- **YOUR GOAL**
Render the items below as a JSON list of strings, one string per line with blank lines omitted, starting at the line containing "This screenshot has" and stopping after the line containing "Load terms and". Leave the pictures out of the list.

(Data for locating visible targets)
** begin **

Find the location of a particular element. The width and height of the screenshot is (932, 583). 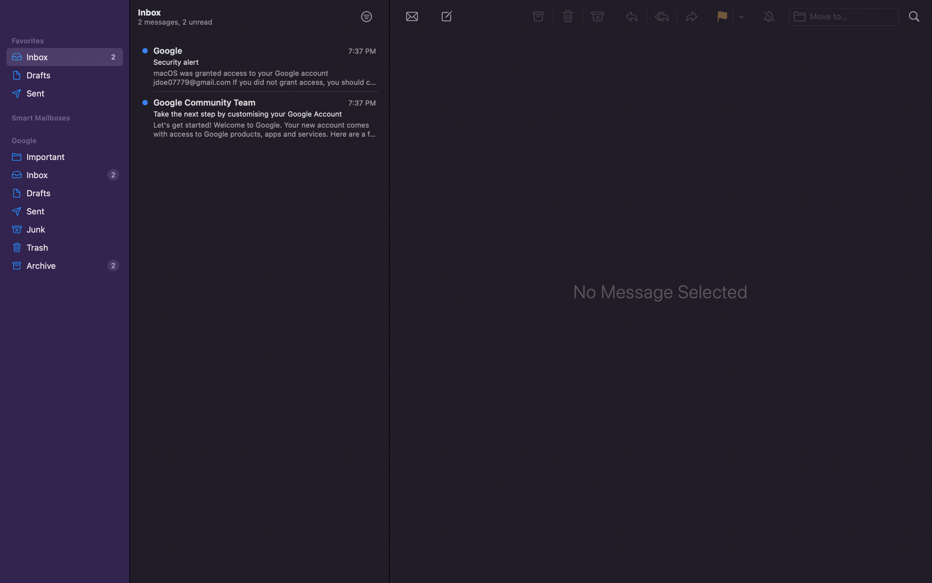

the email labelled as important is located at coordinates (63, 155).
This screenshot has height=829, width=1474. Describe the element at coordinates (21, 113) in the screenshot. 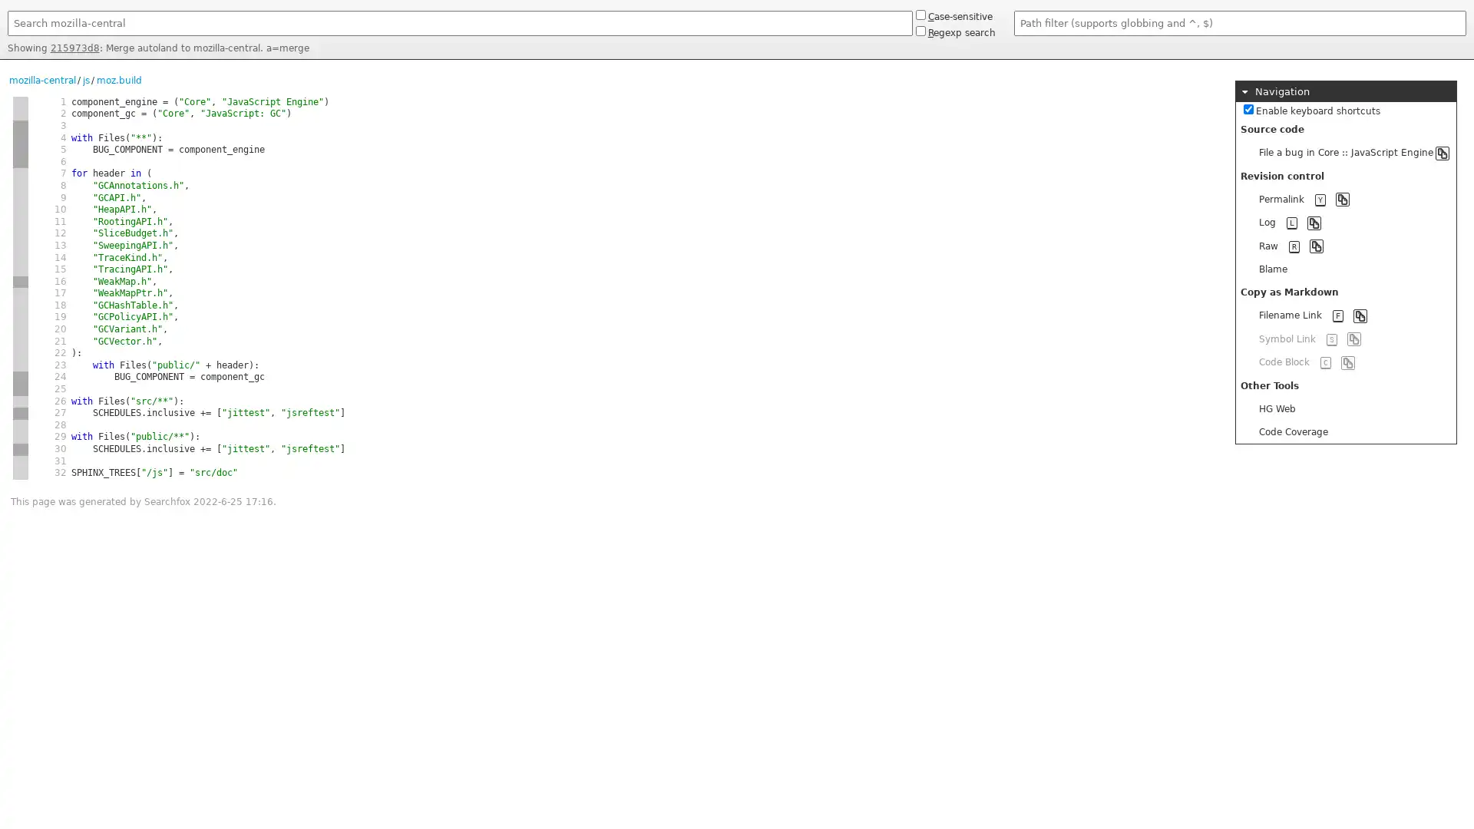

I see `same hash 1` at that location.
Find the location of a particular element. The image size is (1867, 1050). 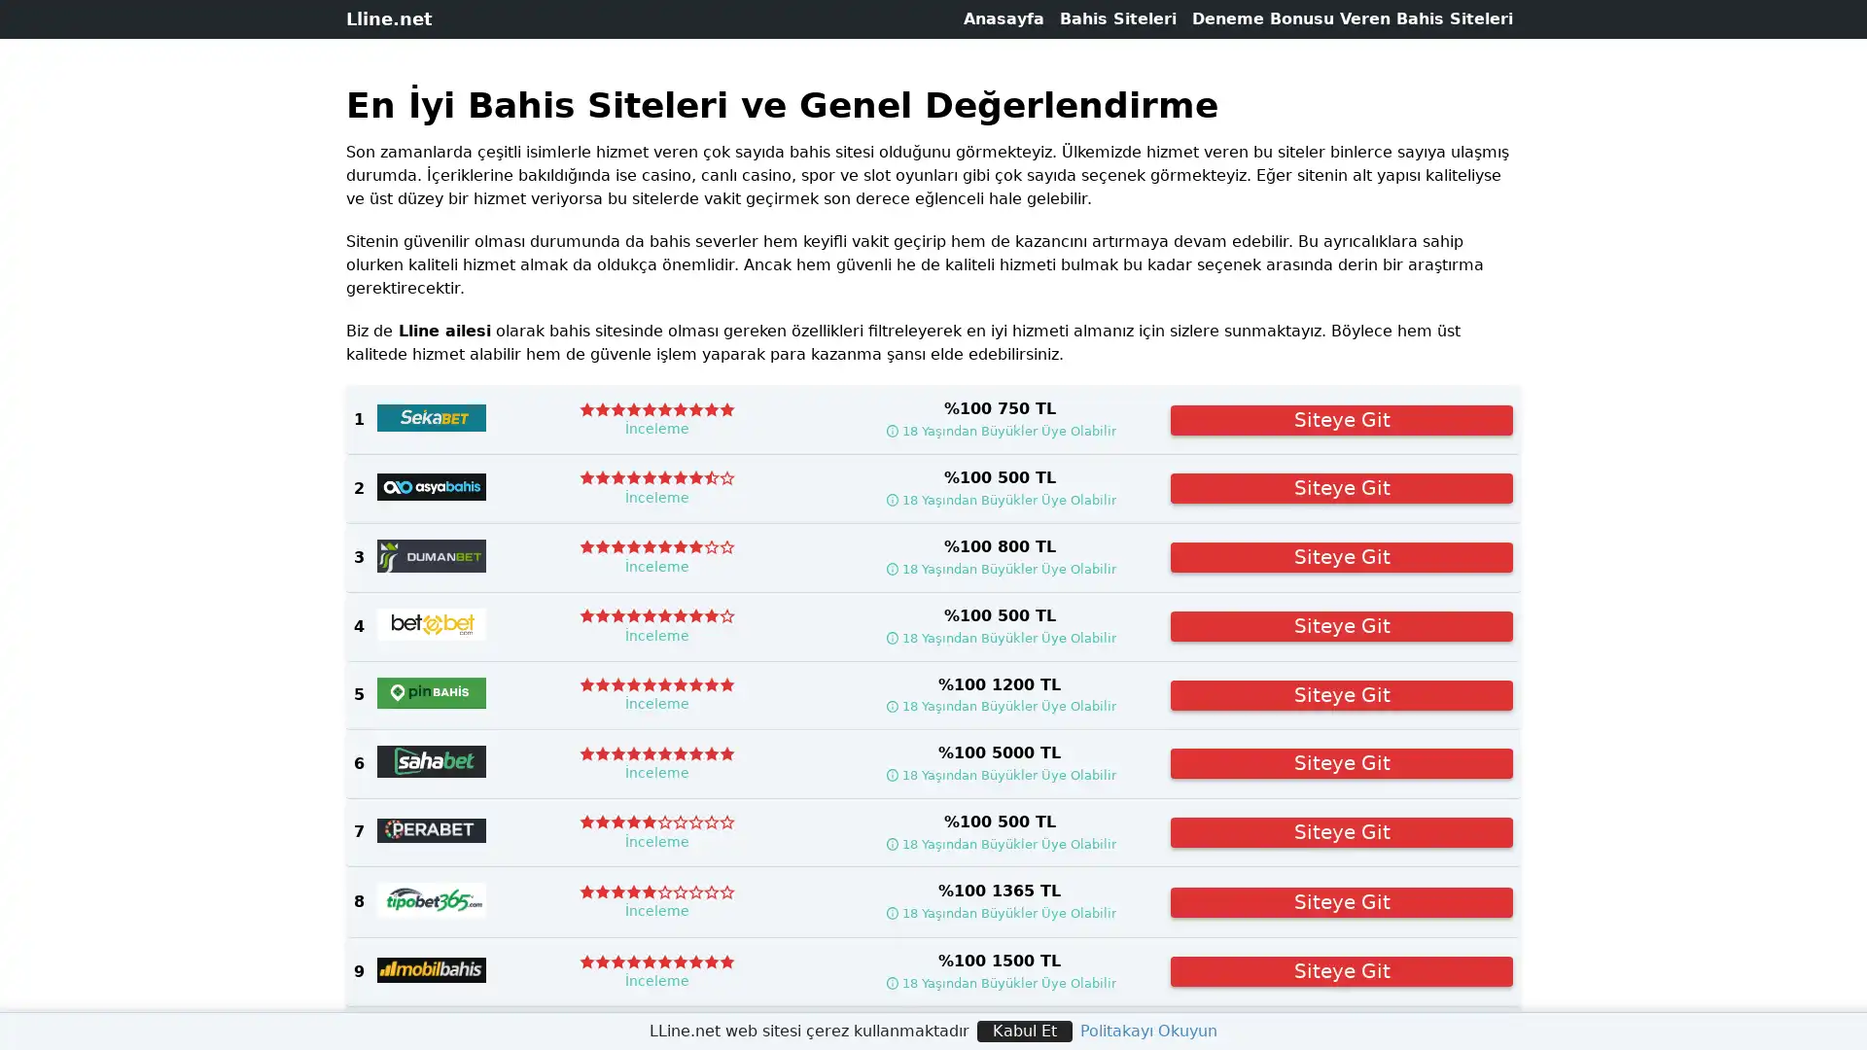

Load terms and conditions is located at coordinates (999, 430).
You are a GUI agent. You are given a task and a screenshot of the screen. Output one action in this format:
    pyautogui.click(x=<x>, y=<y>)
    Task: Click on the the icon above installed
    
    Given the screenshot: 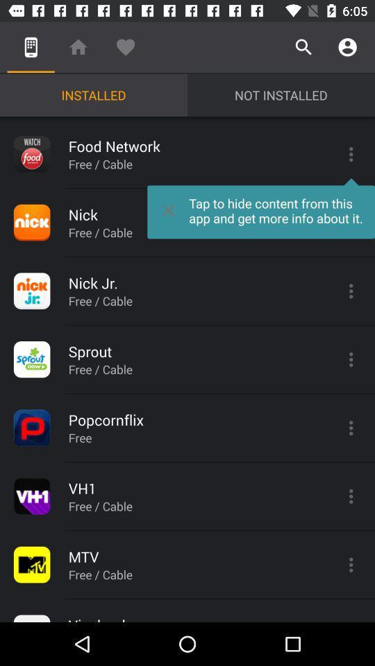 What is the action you would take?
    pyautogui.click(x=78, y=47)
    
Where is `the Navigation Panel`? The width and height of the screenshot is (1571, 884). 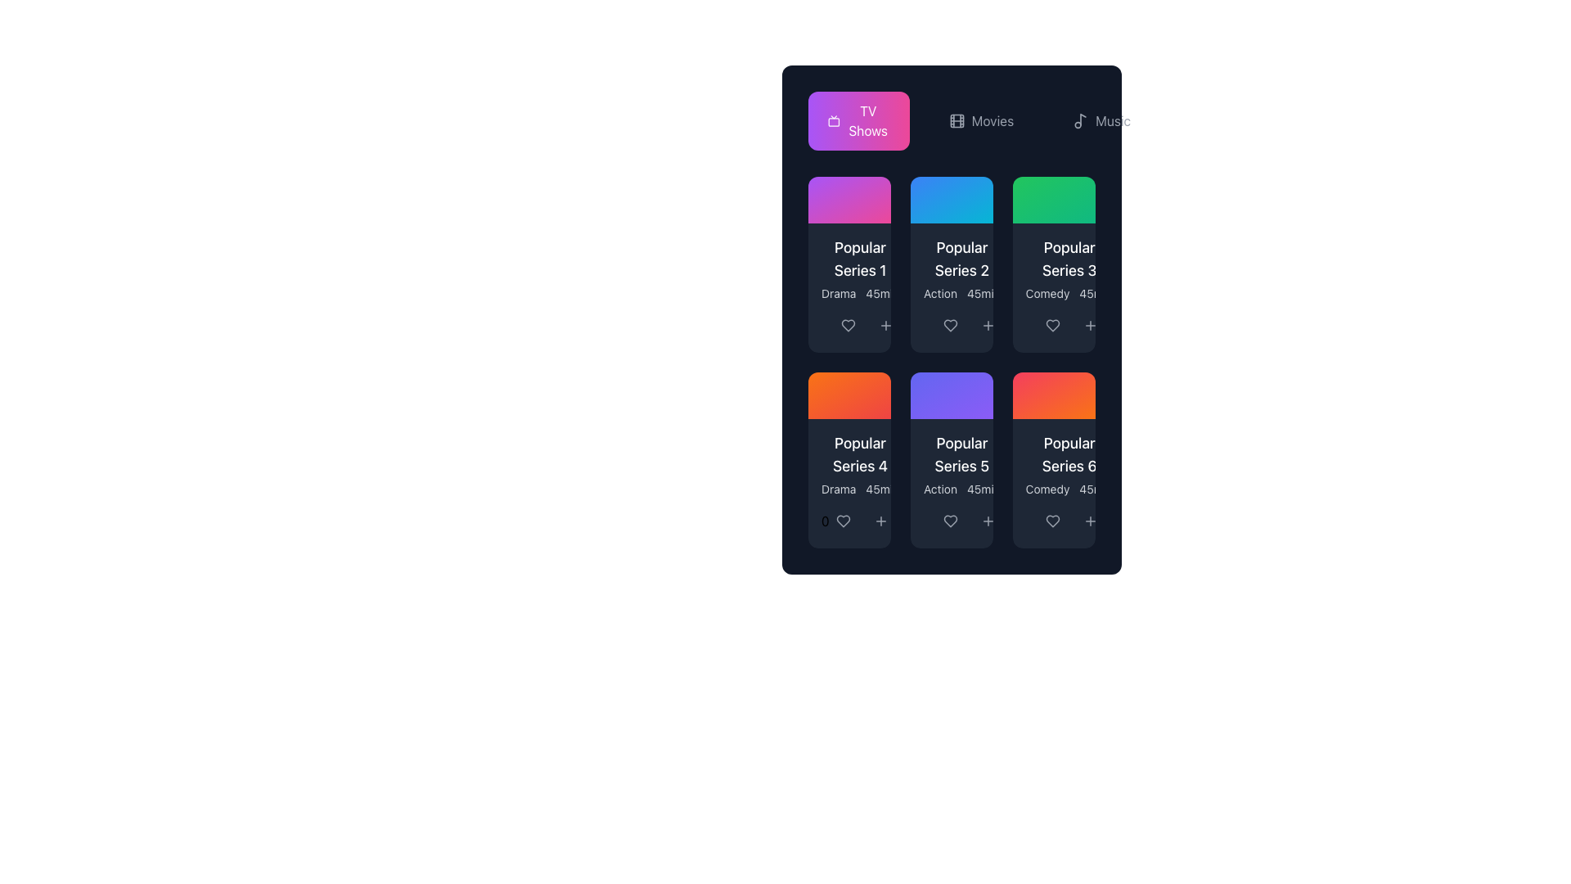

** end **

- **OUTPUT**
[
  "This screenshot has height=829, width=1474. Describe the element at coordinates (21, 113) in the screenshot. ",
  "I see `same hash 1` at that location.",
  "Find the location of a particular element. The image size is (1867, 1050). ",
  "Load terms and conditions is located at coordinates (999, 430)."
]